Freitag, 26.06.2020

Geschichte Russland: Schrauben werden angezogen

St. Petersburg. Am 26. Juni 1940 wurde in der Sowjetunion der Achtstundentag bei einer Siebentagewoche plus Strafverfolgung bei Verletzung der Arbeitsdisziplin eingeführt. Das Ziel der rigiden Maßnahmen: In 10 bis 15 Jahren sollte der kapitalistische Westen eingeholt und überholt werden.
Der Erlass basierte auf den Schlussfolgerungen des XVIII. Parteitags vom März 1940. Danach war die Sowjetunion in die Phase der Beendigung des sozialistischen Aufbaus und des allmählichen Übergangs zum Kommunismus eingetreten. Um dieses Ziel weiter zu verfolgen, musste das Produktionstempo gesteigert werden.
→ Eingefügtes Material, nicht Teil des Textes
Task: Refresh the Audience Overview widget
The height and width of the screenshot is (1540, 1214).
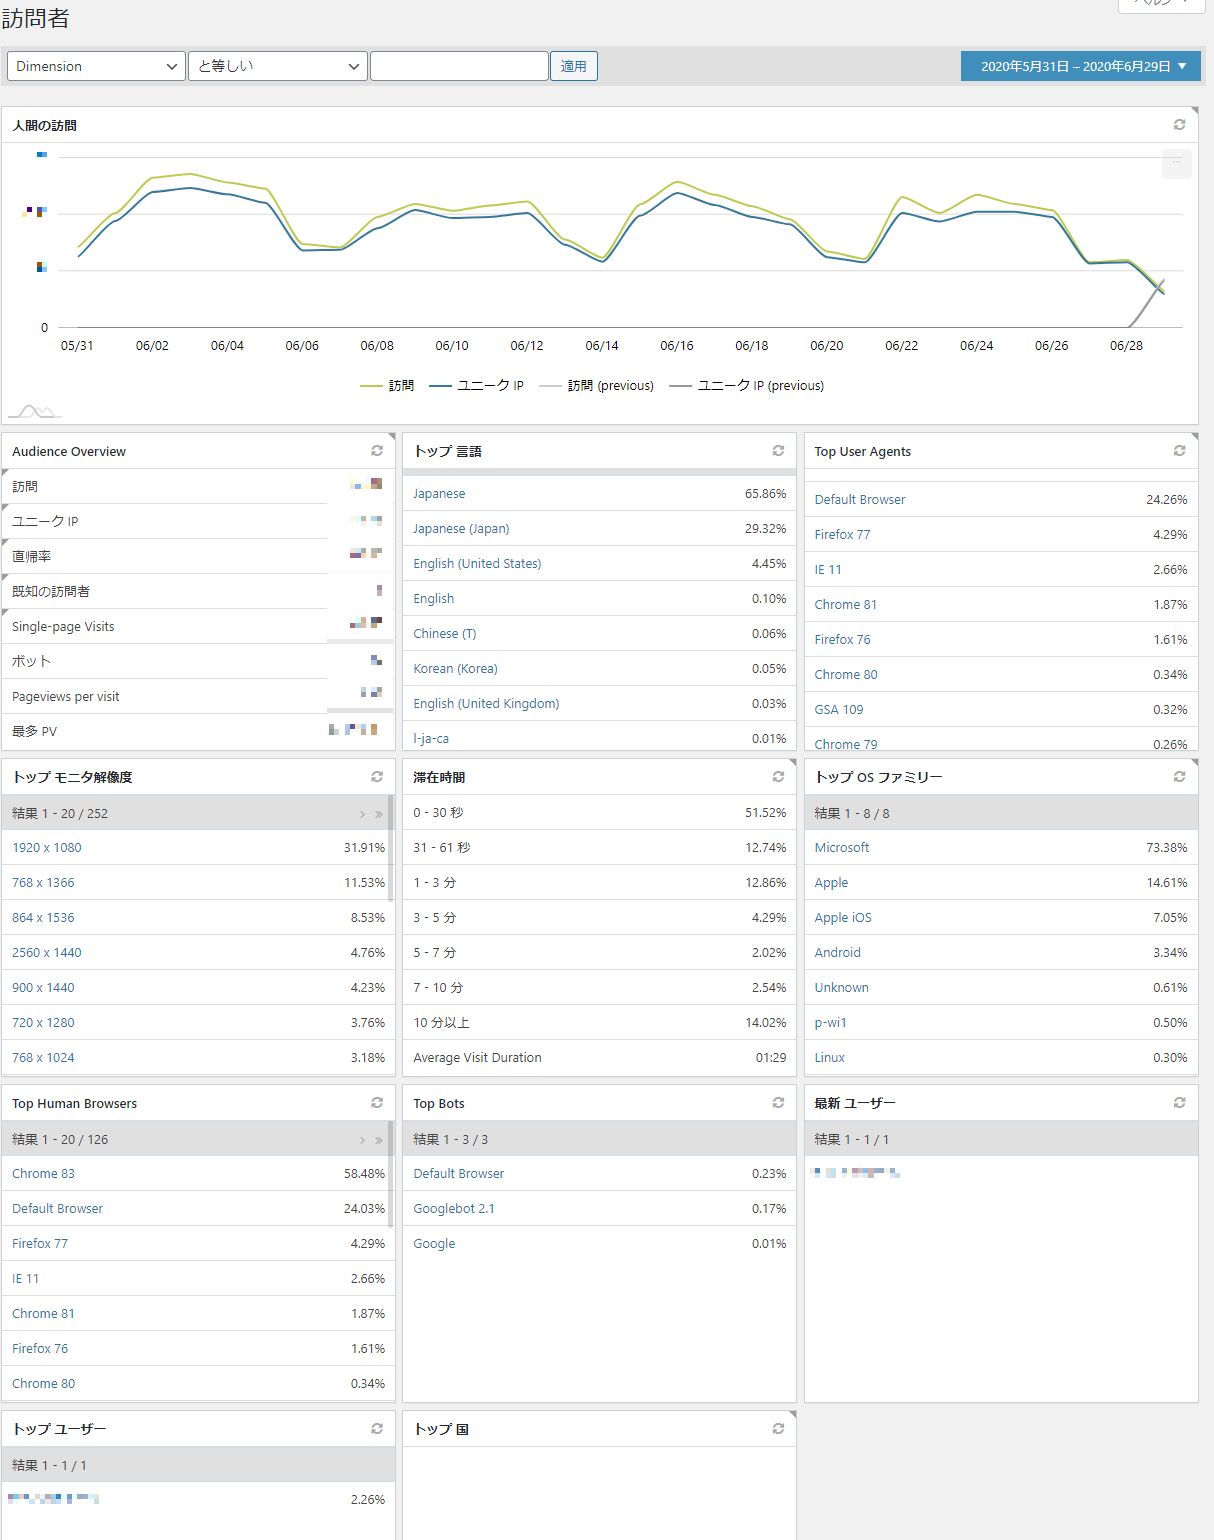Action: [x=377, y=451]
Die Folgen für die Arbeiterschaft waren vehement: Niemand durfte von nun an ohne Genehmigung seinen Arbeitsplatz verlassen oder wechseln oder auch nur mehr als 20 Minuten zu spät zur Arbeit erscheinen. Bei Zuwiderhandlung drohten mehrmonatige Haftstrafen.

Im Grunde genommen bedeutete diese Anordnung die Bindung der Werktätigen an ihre Arbeitsstätte, also eine Art moderner Leibeigenschaft. Bis Kriegsbeginn wurden etwa drei Millionen Menschen wegen der oben beschriebenen Vergehen verurteilt.